Once the line containing "The image size is (1024, 486)." is found in the data below, repeat it and every later line exactly, leaving the pictures out.
START STUDY MATERIAL
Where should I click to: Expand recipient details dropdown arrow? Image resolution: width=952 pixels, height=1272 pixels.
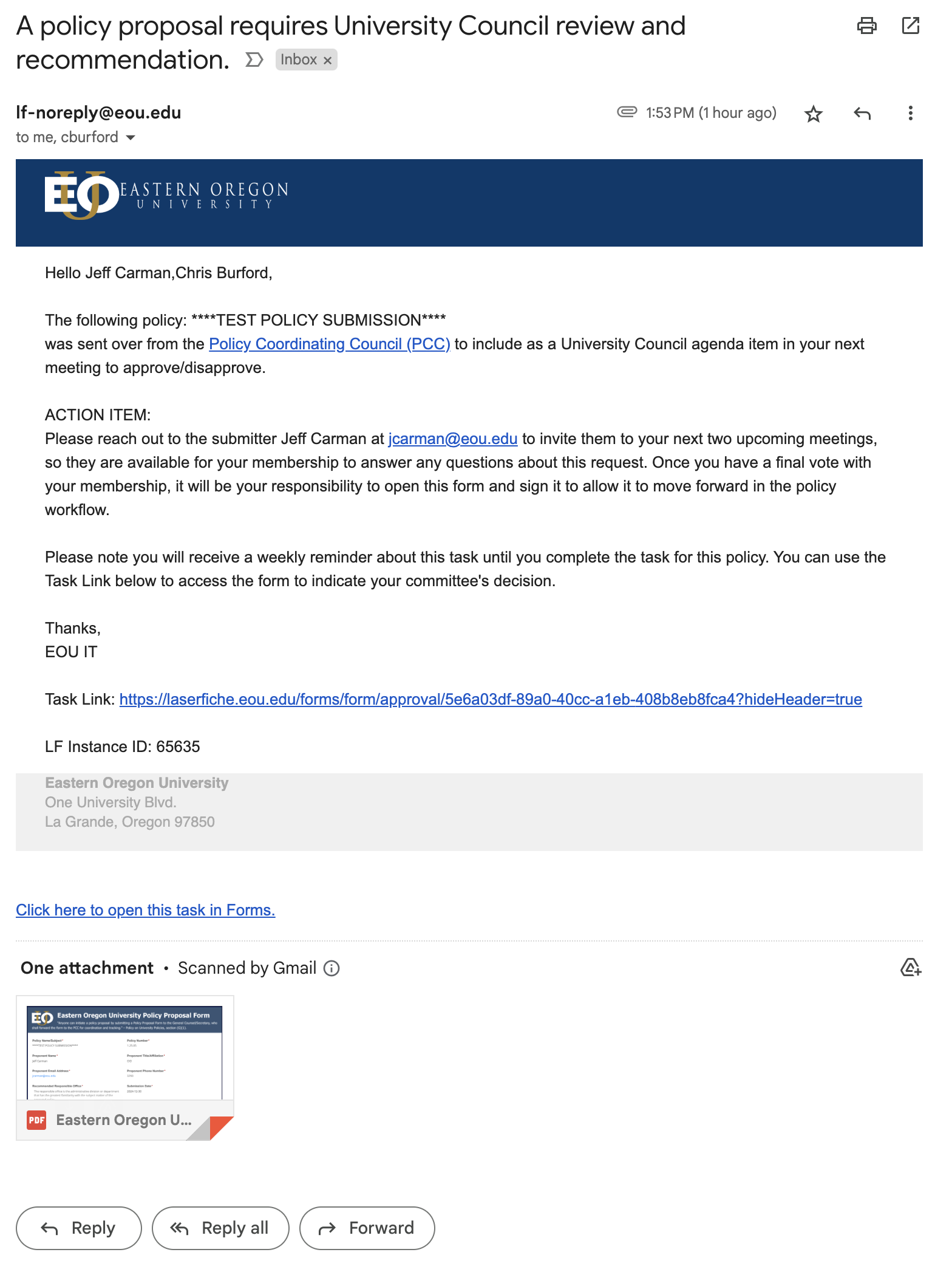pyautogui.click(x=131, y=138)
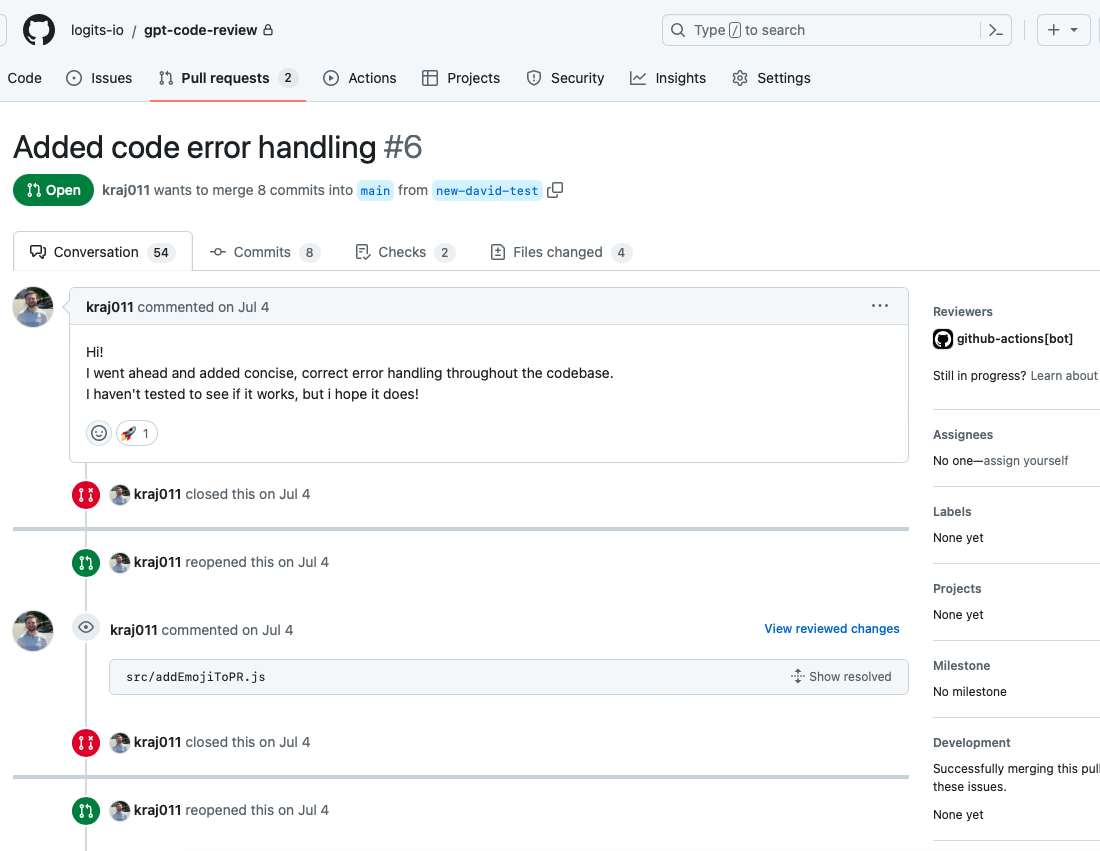Switch to the Files changed tab
The height and width of the screenshot is (851, 1100).
pyautogui.click(x=558, y=251)
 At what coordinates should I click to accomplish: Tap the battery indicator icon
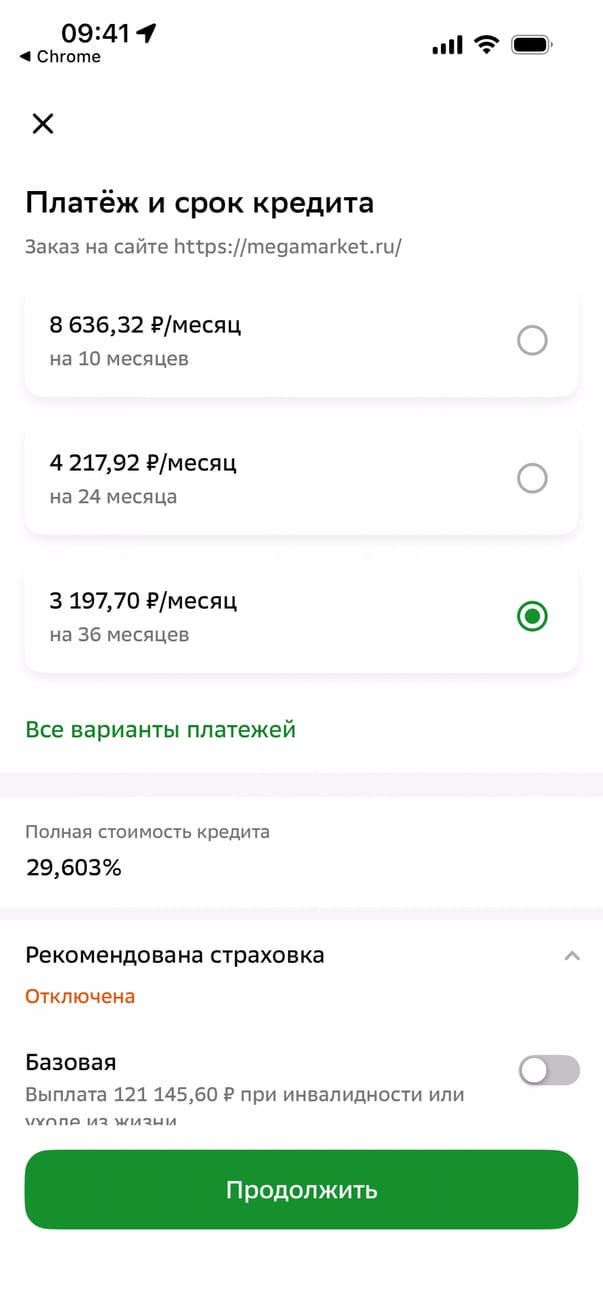tap(531, 44)
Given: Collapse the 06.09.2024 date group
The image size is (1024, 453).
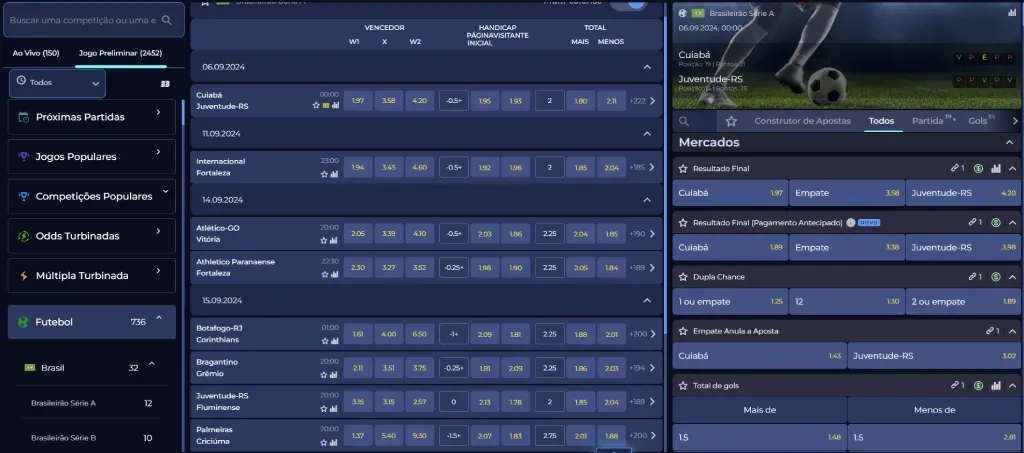Looking at the screenshot, I should pos(646,67).
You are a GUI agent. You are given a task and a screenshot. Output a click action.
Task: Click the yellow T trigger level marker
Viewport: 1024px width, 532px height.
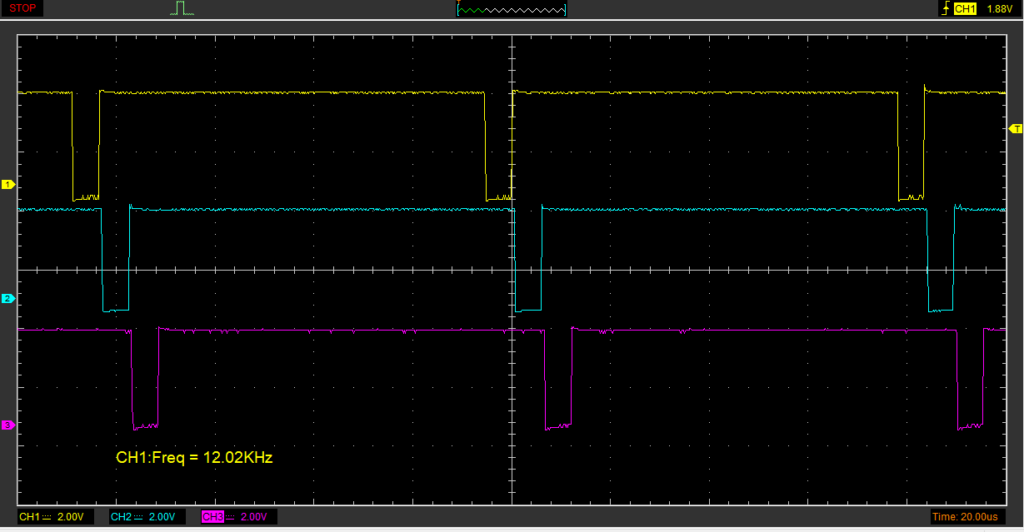pyautogui.click(x=1016, y=129)
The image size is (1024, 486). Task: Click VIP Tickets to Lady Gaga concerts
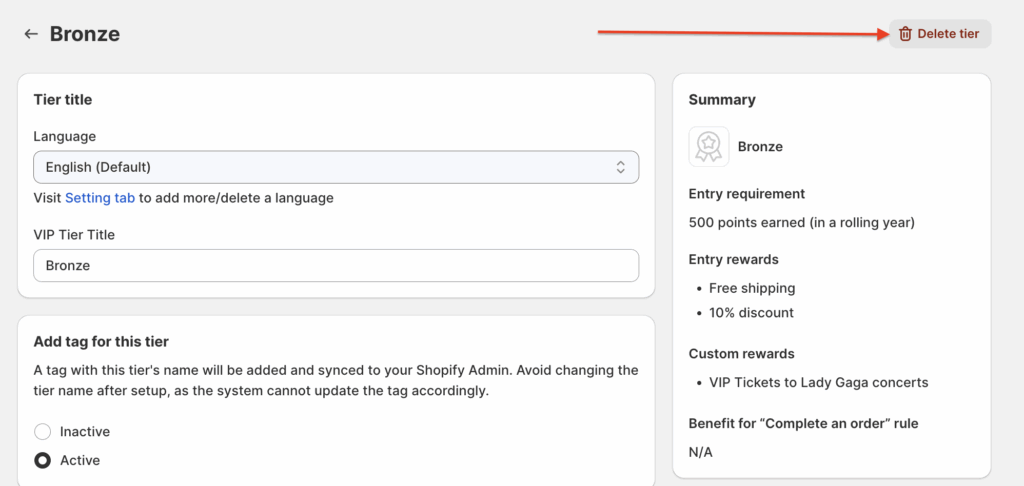click(818, 383)
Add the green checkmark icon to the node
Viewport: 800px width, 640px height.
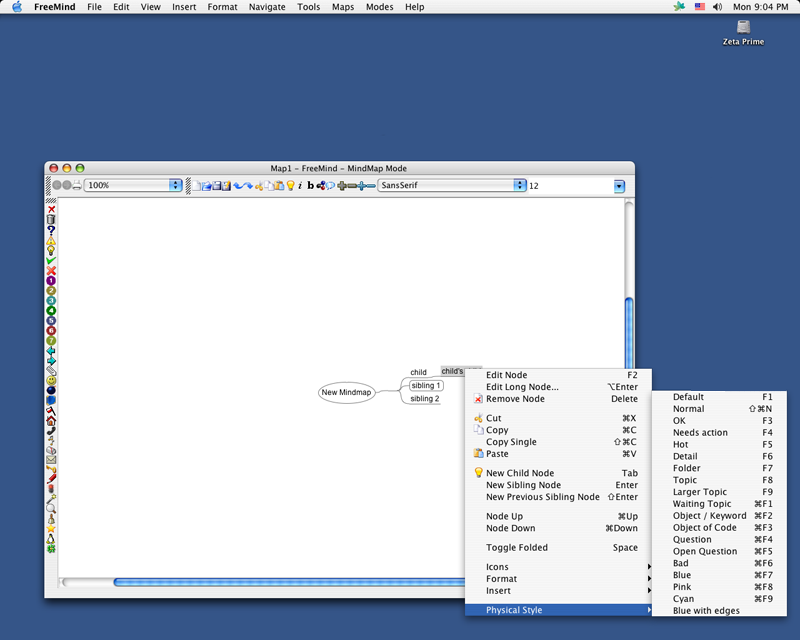click(51, 261)
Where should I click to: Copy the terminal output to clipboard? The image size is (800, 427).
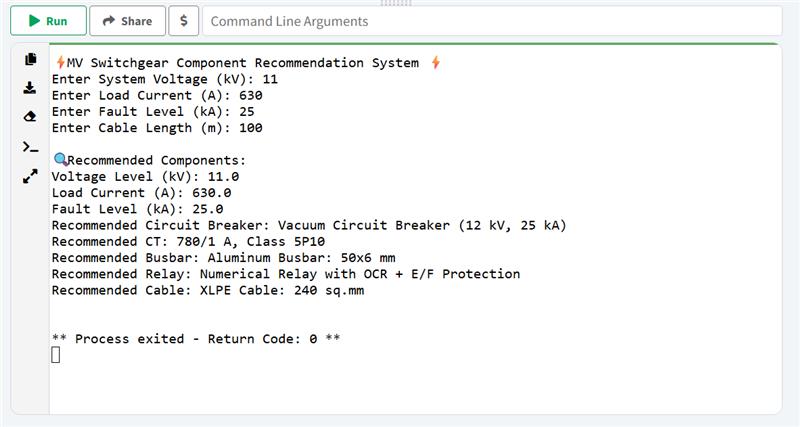tap(30, 59)
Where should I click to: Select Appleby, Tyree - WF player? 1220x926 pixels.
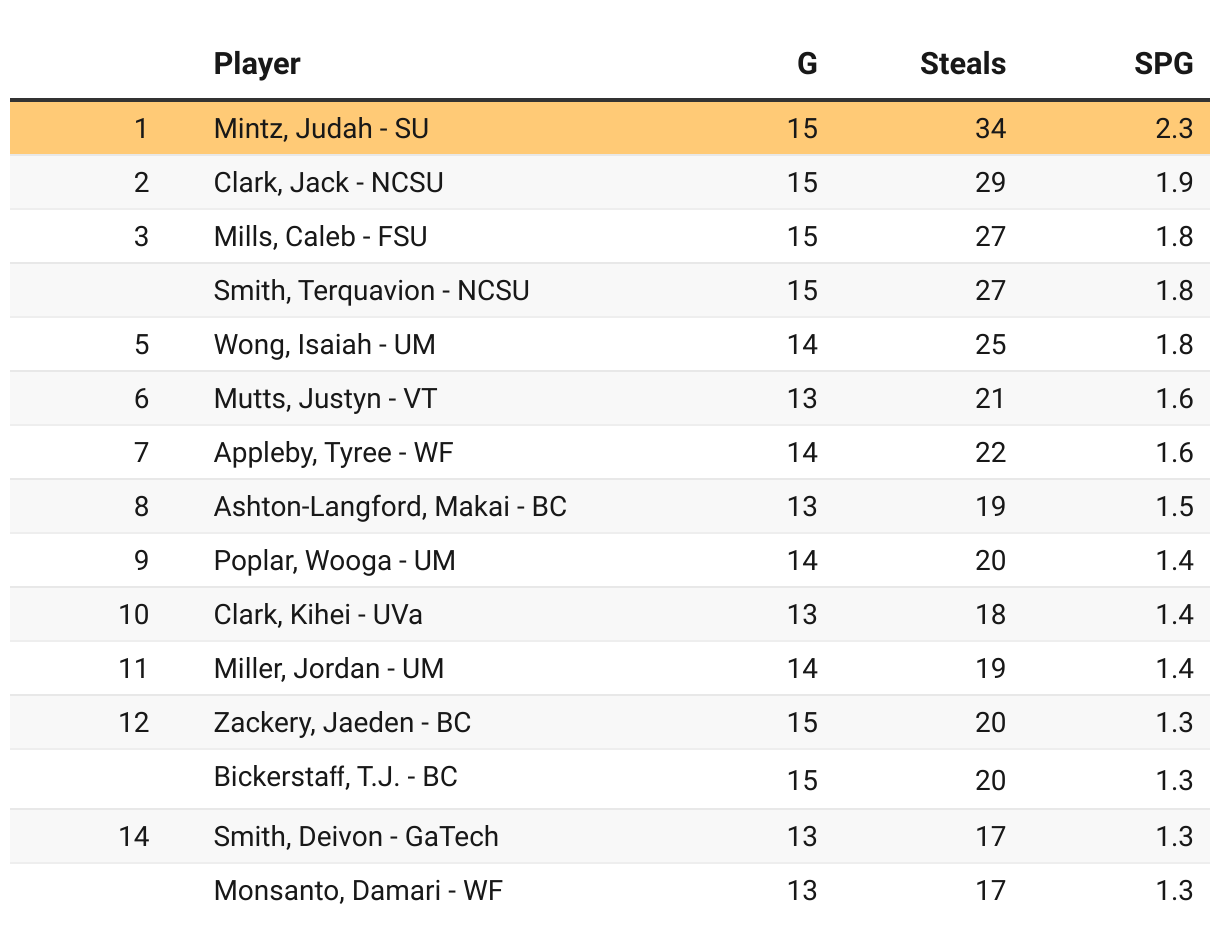point(333,452)
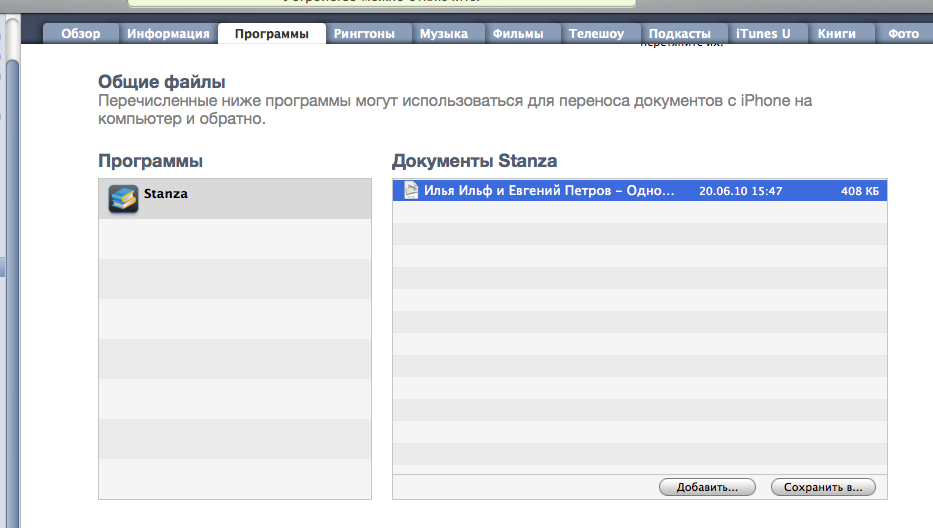This screenshot has height=528, width=933.
Task: Switch to the Информация tab
Action: 168,34
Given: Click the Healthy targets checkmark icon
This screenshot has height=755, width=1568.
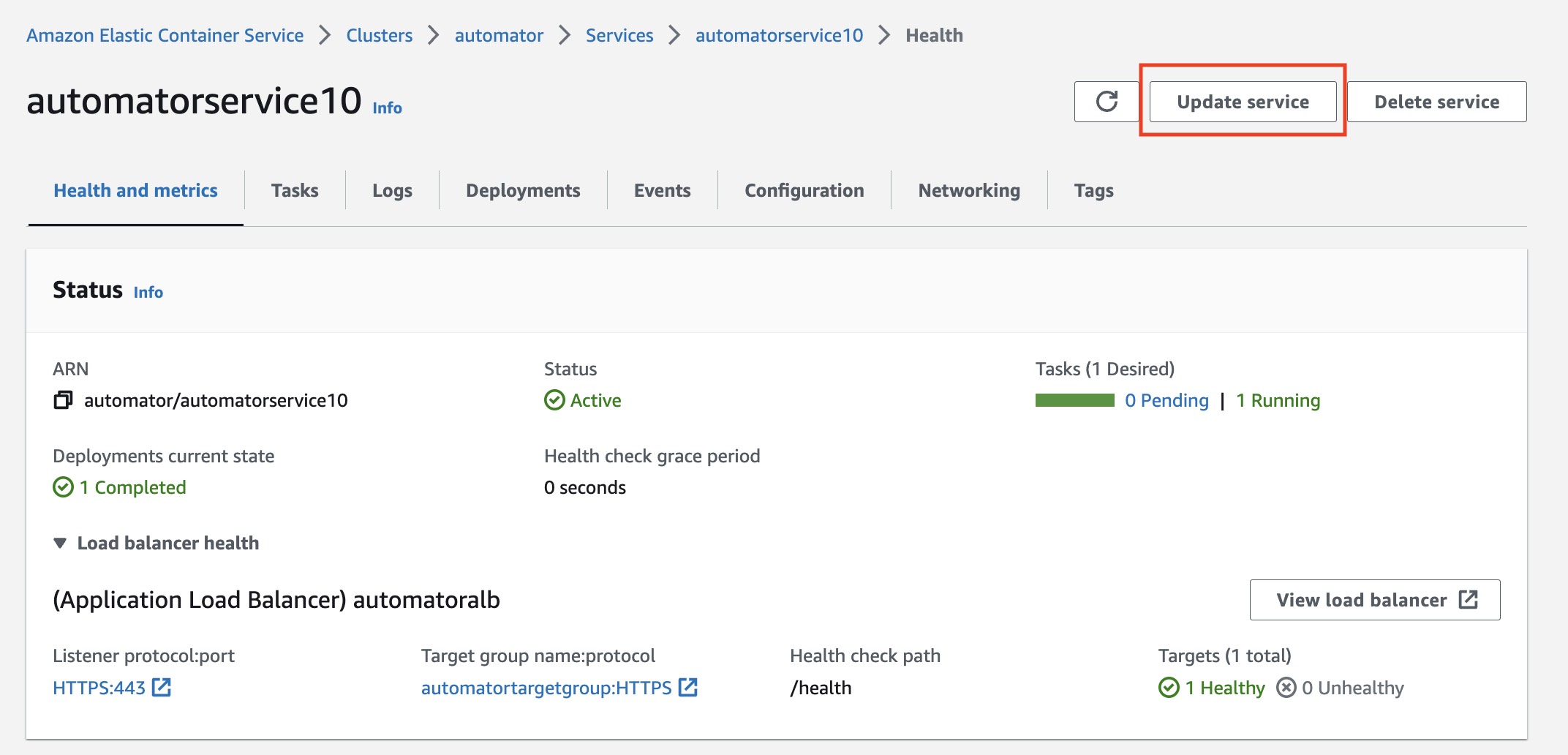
END STUDY MATERIAL
SOLUTION FOR THIS TASK
The image size is (1024, 486). Task: Click VIP Tickets to Lady Gaga concerts
click(818, 383)
Add the green checkmark icon to the node
Viewport: 800px width, 640px height.
click(51, 261)
Where should I click to: Copy the terminal output to clipboard? The image size is (800, 427).
tap(30, 59)
Where should I click to: Select Appleby, Tyree - WF player? 1220x926 pixels.
point(333,452)
This screenshot has height=528, width=933.
Task: Switch to the Информация tab
Action: 168,34
Given: Click the Healthy targets checkmark icon
This screenshot has height=755, width=1568.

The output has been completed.